A kind woman who lives in a village outside of Lille drove us into Belgium. She was just going to take us to the border, but she likes Ieper and thought we would too so she drove us all the way there. We waved goodbye to her and her kids and, before anything, set off to find some Belgium waffles.
We’ve been pretty frugal when it comes to food, only buying the cheapest things we can find at supermarkets. We were in luck because we found a pack of Belgium waffles for under a euro. We weren’t planning on staying, but of course we did. The Gothic style buildings, the history, and the waffles were all great reasons to.
We found a campsite that was under ten euros a night. Again, we didn’t have a tent, but the next two nights under the stars were pleasant anyway. It was cold, but we wore lots of layers, and as a back-up plan, our camping neighbor (a biker from the UK) offered us a room in his tent. We didn’t take him up on it, but he was nice to have conversations with. When we weren’t lounging at the camp we, as usual, walked around to take in all the sights that we could.
Ieper is a walled city with many cemeteries, old battlefields, and memorials from World War 1. The walk from our camp to the city was filled with bomb craters.
They do something called The Last Post Ceremony every evening at 8pm at the Menin Gate. They’ve been doing it every single night since the spring of 1929. It consists of men playing bugles to honor those who fought for freedom. We got there late enough to not have a good view, but at least we heard them. On the gate itself are the names of over 54,000 missing men who fought and have no graves.
Ieper was a great place to learn some history and explore.
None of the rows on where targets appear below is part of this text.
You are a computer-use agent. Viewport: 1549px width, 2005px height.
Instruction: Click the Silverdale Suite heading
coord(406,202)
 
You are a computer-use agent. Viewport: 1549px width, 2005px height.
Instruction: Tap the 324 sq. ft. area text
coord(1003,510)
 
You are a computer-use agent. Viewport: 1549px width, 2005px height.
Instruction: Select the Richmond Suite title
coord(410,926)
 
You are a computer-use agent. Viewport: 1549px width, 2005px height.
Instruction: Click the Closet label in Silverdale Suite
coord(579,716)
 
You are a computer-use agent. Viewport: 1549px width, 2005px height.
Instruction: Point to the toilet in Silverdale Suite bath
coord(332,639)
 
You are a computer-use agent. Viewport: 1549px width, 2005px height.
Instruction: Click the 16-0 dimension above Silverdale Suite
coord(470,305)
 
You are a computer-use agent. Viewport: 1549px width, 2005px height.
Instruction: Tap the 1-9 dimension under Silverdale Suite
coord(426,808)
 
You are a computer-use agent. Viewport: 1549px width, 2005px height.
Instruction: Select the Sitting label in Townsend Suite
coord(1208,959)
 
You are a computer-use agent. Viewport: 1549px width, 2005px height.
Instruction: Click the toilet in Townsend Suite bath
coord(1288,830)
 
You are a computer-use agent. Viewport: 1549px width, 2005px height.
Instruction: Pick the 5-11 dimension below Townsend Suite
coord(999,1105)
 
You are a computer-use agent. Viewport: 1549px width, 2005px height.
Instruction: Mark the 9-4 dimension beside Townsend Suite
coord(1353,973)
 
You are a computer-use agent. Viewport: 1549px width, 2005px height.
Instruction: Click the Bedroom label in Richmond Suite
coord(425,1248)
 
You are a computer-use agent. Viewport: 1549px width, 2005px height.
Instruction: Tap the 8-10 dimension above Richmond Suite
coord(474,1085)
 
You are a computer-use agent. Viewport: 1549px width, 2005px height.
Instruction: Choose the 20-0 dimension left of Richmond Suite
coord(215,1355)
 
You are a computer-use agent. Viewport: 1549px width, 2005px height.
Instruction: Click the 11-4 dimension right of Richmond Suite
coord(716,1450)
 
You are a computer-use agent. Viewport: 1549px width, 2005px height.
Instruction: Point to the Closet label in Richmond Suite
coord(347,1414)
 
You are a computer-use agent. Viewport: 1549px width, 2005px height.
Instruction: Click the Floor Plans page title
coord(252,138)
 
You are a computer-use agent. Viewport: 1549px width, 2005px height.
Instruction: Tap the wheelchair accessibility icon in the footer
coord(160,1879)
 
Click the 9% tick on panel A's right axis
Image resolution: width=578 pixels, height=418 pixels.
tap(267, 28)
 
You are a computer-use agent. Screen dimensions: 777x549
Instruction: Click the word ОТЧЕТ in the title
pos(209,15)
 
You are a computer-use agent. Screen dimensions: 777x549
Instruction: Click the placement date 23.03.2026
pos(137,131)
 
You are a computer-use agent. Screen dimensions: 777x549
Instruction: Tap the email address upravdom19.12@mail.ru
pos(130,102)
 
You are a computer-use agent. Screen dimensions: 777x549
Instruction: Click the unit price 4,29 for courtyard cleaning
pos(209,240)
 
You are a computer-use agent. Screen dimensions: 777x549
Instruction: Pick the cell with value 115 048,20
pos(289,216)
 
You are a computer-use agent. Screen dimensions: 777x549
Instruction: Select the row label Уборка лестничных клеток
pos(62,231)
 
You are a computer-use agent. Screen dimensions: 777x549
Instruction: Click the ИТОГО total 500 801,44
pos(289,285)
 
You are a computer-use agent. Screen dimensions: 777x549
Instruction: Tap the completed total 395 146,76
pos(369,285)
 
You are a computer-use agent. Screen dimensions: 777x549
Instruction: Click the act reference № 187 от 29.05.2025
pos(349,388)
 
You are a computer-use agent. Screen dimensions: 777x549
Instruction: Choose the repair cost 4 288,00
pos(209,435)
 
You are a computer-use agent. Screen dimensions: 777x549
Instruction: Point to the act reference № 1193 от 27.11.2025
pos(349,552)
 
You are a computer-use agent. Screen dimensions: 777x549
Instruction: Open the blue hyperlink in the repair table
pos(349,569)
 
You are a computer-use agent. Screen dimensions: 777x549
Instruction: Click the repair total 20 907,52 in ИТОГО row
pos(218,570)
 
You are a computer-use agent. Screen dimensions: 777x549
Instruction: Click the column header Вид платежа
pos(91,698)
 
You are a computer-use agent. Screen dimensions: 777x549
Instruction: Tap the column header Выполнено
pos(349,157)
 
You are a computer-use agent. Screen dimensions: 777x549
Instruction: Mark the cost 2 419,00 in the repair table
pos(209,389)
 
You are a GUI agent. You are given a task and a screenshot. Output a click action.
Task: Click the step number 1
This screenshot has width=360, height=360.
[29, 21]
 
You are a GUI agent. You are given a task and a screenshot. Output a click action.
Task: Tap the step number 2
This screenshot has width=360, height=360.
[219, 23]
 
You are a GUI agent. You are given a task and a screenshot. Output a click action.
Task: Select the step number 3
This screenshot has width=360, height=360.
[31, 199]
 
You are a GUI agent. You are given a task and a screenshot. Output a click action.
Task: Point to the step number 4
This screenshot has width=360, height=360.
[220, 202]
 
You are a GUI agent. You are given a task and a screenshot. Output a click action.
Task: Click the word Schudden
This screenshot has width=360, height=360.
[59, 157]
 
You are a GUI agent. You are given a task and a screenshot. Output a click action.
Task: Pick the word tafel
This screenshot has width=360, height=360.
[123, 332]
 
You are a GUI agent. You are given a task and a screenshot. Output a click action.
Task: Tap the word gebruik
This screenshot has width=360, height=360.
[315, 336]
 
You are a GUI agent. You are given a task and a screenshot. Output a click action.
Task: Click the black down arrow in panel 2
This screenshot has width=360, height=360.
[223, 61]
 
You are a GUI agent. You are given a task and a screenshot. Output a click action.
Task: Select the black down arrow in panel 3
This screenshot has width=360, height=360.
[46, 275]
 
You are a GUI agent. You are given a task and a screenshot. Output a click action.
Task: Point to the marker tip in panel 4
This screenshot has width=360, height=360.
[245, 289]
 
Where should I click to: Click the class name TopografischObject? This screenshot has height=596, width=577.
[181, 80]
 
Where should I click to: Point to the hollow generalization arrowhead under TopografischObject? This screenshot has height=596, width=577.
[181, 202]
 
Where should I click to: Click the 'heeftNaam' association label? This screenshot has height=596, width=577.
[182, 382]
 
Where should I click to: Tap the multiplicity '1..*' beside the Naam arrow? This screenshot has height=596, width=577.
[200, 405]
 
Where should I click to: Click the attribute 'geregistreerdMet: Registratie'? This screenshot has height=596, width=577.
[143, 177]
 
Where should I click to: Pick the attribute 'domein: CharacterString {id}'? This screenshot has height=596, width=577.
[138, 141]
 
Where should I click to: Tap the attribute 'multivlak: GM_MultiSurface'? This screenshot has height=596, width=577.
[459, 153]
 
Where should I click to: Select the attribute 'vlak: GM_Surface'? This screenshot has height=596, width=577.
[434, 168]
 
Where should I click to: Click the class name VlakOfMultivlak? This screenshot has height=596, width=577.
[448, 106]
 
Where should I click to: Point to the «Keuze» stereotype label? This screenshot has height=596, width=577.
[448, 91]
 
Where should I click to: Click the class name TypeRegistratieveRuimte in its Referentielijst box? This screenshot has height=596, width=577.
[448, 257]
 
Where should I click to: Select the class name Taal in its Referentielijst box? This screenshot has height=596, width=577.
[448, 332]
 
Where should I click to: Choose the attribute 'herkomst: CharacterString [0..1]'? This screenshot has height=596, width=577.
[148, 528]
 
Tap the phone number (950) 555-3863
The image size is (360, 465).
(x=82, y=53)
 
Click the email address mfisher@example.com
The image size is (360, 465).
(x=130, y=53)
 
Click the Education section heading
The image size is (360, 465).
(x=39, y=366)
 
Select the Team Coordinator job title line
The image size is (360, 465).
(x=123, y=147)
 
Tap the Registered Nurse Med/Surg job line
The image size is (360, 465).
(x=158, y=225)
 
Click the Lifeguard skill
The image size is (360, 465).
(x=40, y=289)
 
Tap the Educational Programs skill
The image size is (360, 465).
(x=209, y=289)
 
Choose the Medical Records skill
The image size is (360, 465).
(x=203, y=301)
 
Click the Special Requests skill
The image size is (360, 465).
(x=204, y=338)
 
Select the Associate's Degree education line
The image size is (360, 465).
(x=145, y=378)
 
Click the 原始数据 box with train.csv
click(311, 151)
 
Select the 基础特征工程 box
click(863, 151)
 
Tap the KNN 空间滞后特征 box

When it came time to leave we put on the backpacks once again and walked out of town, ready to get north and see where we’d end up next.
I only got two iphone pictures of the rest of our time in Belgium, but where we ended up was south of Antwerp, and the story is worth telling. We got there in a few rides, the last one dropping us in a not so fantastic place. So we walked a while, and then a while more, and finally stuck out our thumbs while walking. It was worth a shot.
Maybe a minute later a woman pulled over. She was heading back home after getting her son a sleeping bag for an upcoming backpacking trip of his own. We got to talking and she invited us over to camp in her garden. We were honored and accepted.
After meeting her husband and three sons they shared dinner with us. They showed us the art they’ve created (beautiful sculptures and paintings), and they even let us use their tent. Before we retired in it for the evening she and one of her sons took us down the road to a bar. We hadn’t tried Belgium beer yet and kept hearing about how amazing it is. The bar was walking distance away and used to be a fort in the war. They open it up in summer time, and it was incredibly neat. We wouldn’t have ever experienced it if our ride hadn’t dropped us of at the spot it did, if we hadn’t stuck out our thumbs at the exact moment we did, and if we hadn’t met the generous woman who we sat with then.
A lady we had hitchhiked with earlier in the day told us her favorite Belgium beer was Chouffe beer.
“The one with the little gnome on it,” she said so that we could remember.
So we got one of those and a different one so that we could try two kinds.
And Belgium beer really is amazing!
We slept peacefully in their tent. I liked the shadows I could see from the inside in the morning.
We really appreciate people who walk us places, because we’re pretty good at getting lost. Our new friend delivered us to the road that would lead us the rest of the way to Antwerp. Then we bid him farewell and wished him luck on his upcoming travels.
We walked a while, long enough to eventually justify that since we were probably leaving Belgium that day, we should take a break and experience Belgium beer one last time. So we went into a restaurant and got more Chouffe beer.
The bartender wasn’t pleased when the delivery guy put two big boxes on the ground in the middle of the bar area instead of taking them to the back. Being the only ones in the room and feeling like we should acknowledge him in some way, Jason asked what the shipment was.
“New beer glasses. We get new ones all the time because people always steal them. They know that we get them for free. If they’d just ask, I’d give it to them.”
We kept talking. He was a nice guy. He’d given his notice at the restaurant by then and was just working his last days.
By the end of the conversation he’d given us a bottle of wine (a kind they were switching out for a new one) to take with us, and even told us we could take a glass.
“You’ve got to drink the wine out of something.”
So here I am, currently drinking water out of my stolen glass from Antwerp, as I type.
That really was our last day in Belgium. We ended up taking a city bus that took us to the border of Holland, where more adventure awaited us.